Hello I desperately need some advice because I don't know what to do. I love my boyfriend to death and we get along pretty well. He's really affectionate and caring but has one problem. He cares a lot about money and makes it a priority.
He's a workaholic and I admire him for being ambitious but he works every day and doesn't have time for himself or for our relationship. He's not punctual when we agree to meet because he has such a busy life style .
Sometimes I feel like he doesn't know how to use money wisely because he spends it on things that aren't necessary. One time he bought a t-shirt of $ 200 dollars and I think it's too much. It was not dressy, just a normal t-shirt. It's good that he works hard to buy things but he also needs to relax and he never does. His ambition is so big that he gambles with his friends for money besides working long hours.
I'm really worried because he makes very little time for ourselves and I've had fights with him over this. I've told him he needs to organize his life better but he's already used to that life style . I don't want to leave him but I don't know how to solve this issue. Right now he wants to buy a brand new car because he sold his old car. But he wants an expensive car, not just a normal good car. As I said before, he's a great guy and says he can't see himself without me yet he puts his work and money before our relationship. What advice can you give me?
We've been together for 4 months. It's not that we split but our fights make it seem like we're going to break up. It's weird because usually with other guys I would NOT give second chances. I'm proud and hate begging for love but with this guy is different. I forgive him easily because I just can't see myself without him. I'm usually immature and can't forgive over small things. I'm surprised that I'm still with him in spite of everything. Have I found my true love??? What's the best way to make it last???
Hi I have a problem with my boyfriend. We fight a lot over stupid things and disagreements between us but we reconcile right away because our love is stronger than our fights.
Last night, for example, we had a small argument and my boyfriend didn't talk to me after that. This morning he told me to delete his number and forget about him. I thought it was over so I told him "Let's remain friends at least" and an hour later he started telling me how much he loves me and can't be without me. Now we're happy again!!!

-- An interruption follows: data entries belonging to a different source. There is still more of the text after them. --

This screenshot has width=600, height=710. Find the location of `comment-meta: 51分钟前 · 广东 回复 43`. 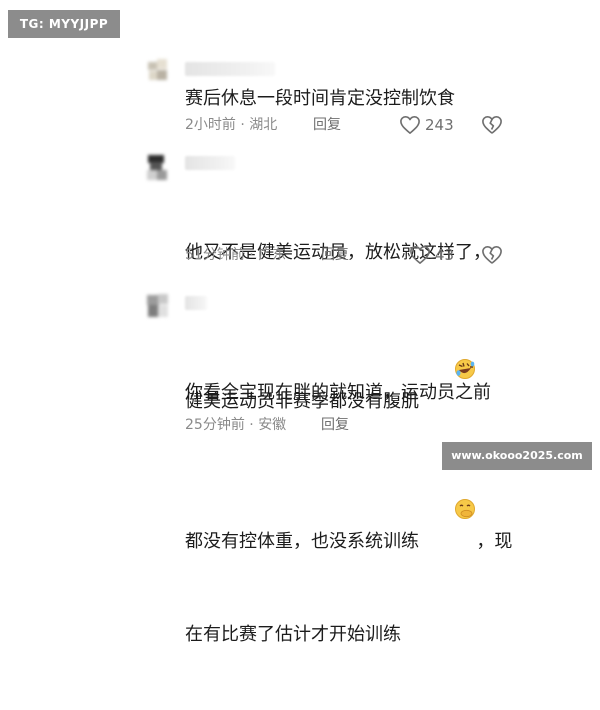

comment-meta: 51分钟前 · 广东 回复 43 is located at coordinates (365, 255).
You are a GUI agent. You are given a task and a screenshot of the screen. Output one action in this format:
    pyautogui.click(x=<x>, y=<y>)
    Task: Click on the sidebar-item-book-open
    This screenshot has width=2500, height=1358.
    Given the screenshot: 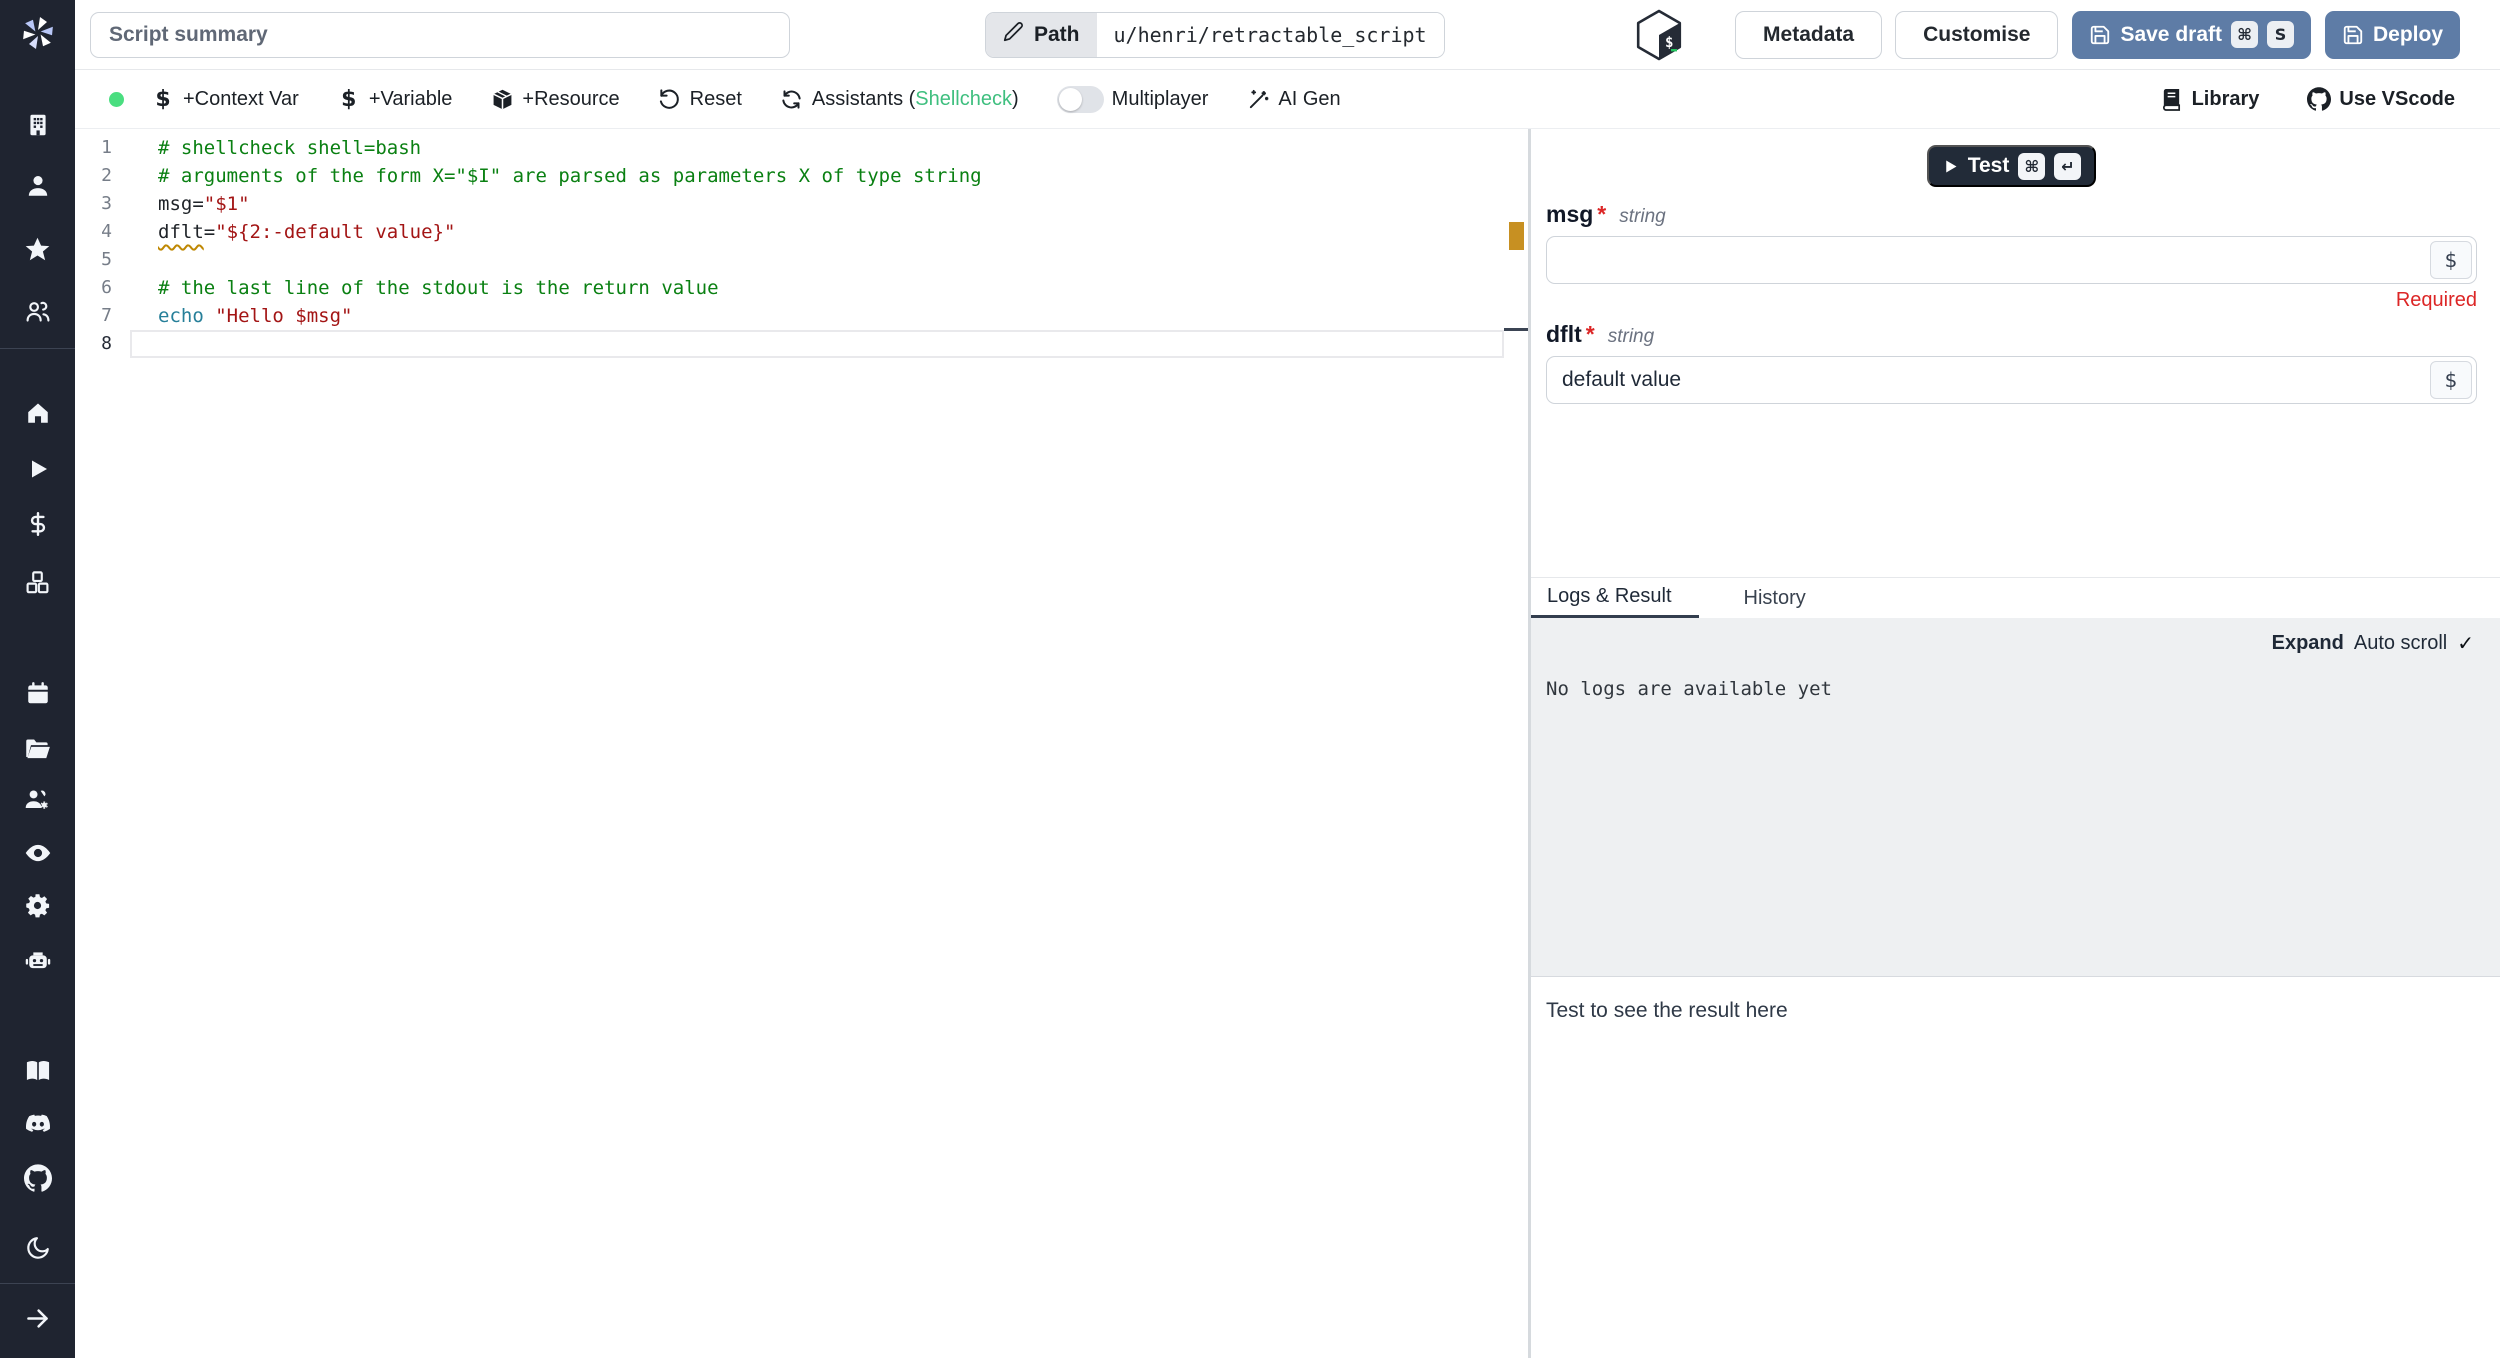 What is the action you would take?
    pyautogui.click(x=38, y=1071)
    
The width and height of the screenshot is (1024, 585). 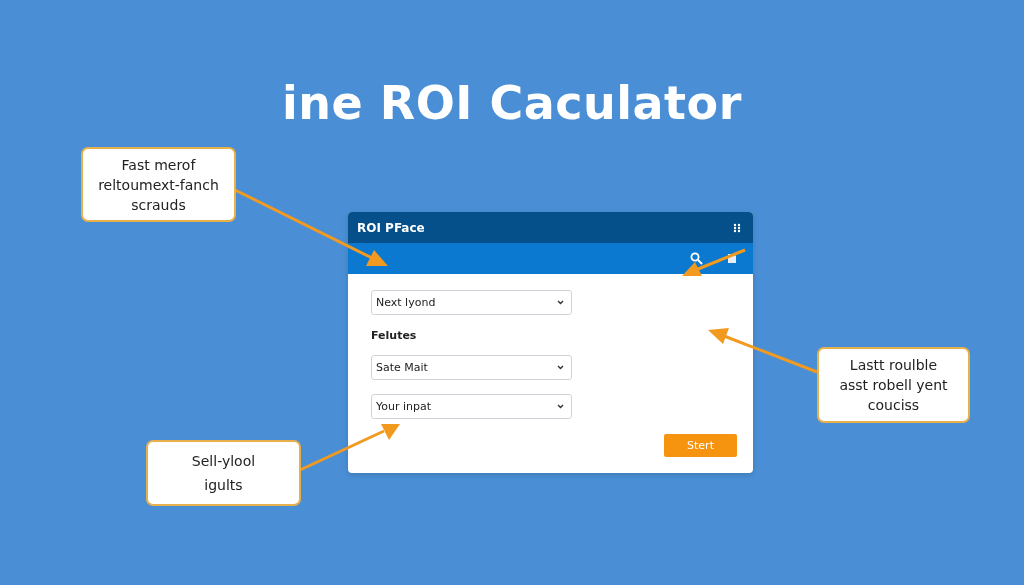 What do you see at coordinates (737, 228) in the screenshot?
I see `drag-handle-icon` at bounding box center [737, 228].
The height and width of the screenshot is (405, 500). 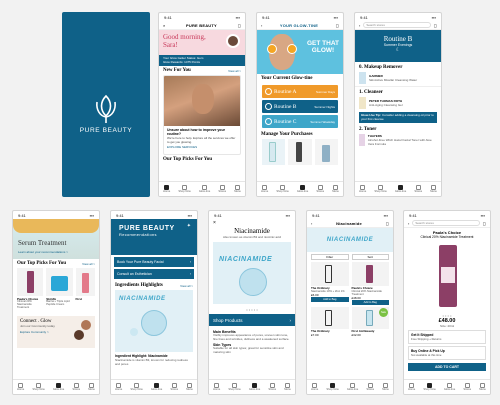 What do you see at coordinates (300, 106) in the screenshot?
I see `routine-b: Routine B Summer Nights` at bounding box center [300, 106].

The problem is that I don't feel secure in my relationship because we always have small fights and hours later we're happy again. I literally don't know what to expect tomorrow and if this romance will someday end. He says he doesn't see his life without me and neither can I. We're inseparable or something and I've never experienced this with other men. It's easy for me to break up and move on but I my boyfriend and I can't let go of each other. Even if we do, we'll be back together the next day. How can I have more security in my relationship?